(Rows of pointing data)
----

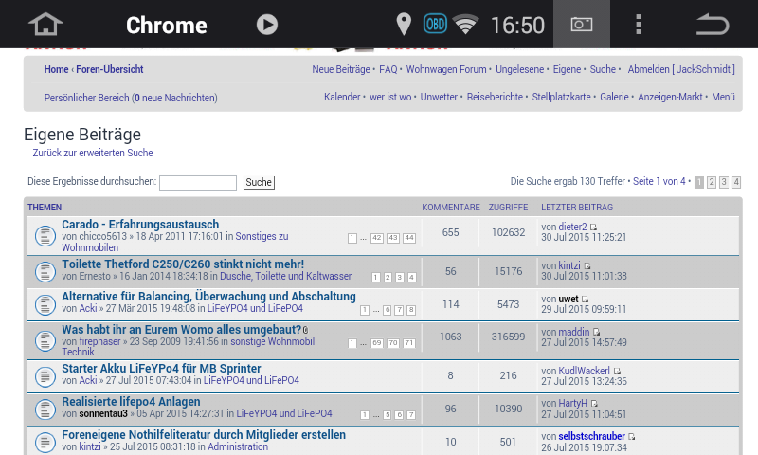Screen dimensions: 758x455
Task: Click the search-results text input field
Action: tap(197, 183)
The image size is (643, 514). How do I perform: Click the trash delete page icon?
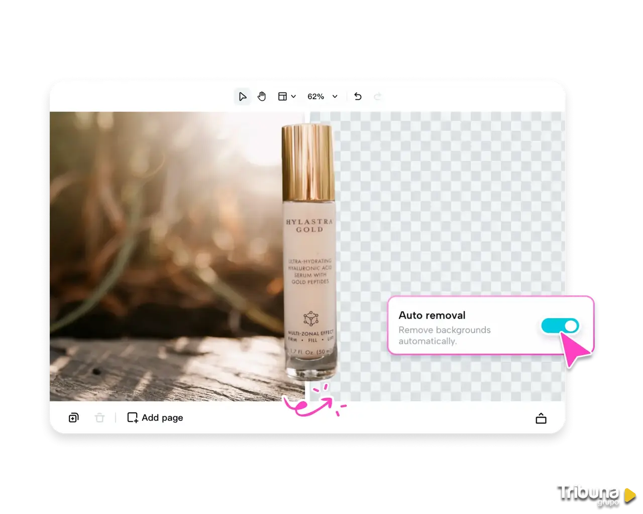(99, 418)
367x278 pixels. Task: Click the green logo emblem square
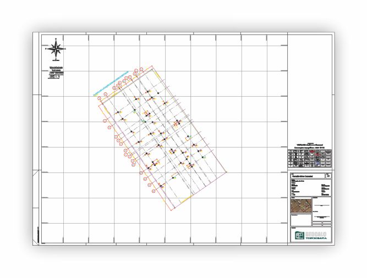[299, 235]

----

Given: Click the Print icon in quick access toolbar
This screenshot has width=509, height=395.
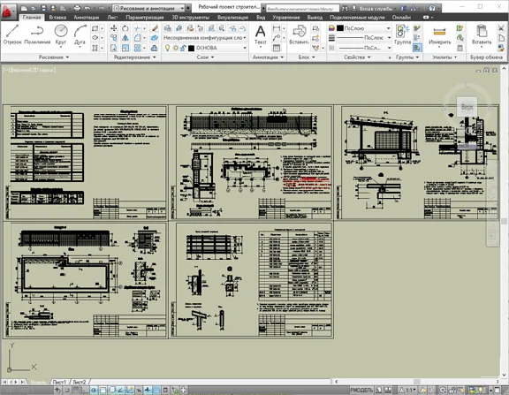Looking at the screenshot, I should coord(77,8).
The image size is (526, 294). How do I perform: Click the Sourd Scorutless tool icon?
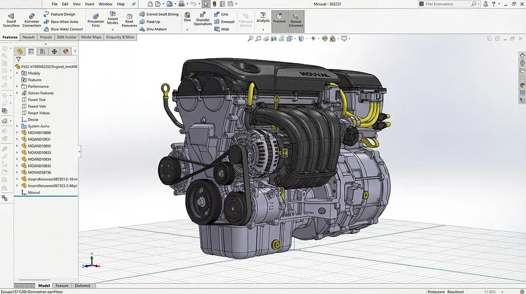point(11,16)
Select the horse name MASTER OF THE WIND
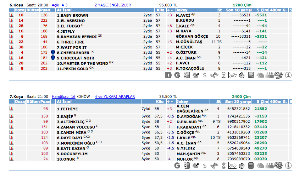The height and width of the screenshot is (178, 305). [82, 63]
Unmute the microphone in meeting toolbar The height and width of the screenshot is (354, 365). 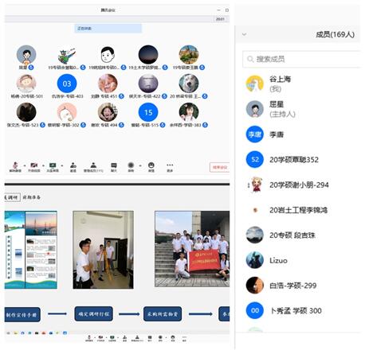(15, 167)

----

TASK BRIEF
From the records above, copy out every line that contains the string "Click".

REPLY
Task: Click the search-results text input field
The image size is (643, 514). How do I perform: Click the trash delete page icon?
367x278 pixels. Task: Click the green logo emblem square
Given: Click the Print icon in quick access toolbar
The image size is (526, 294). How do I perform: Click the Sourd Scorutless tool icon?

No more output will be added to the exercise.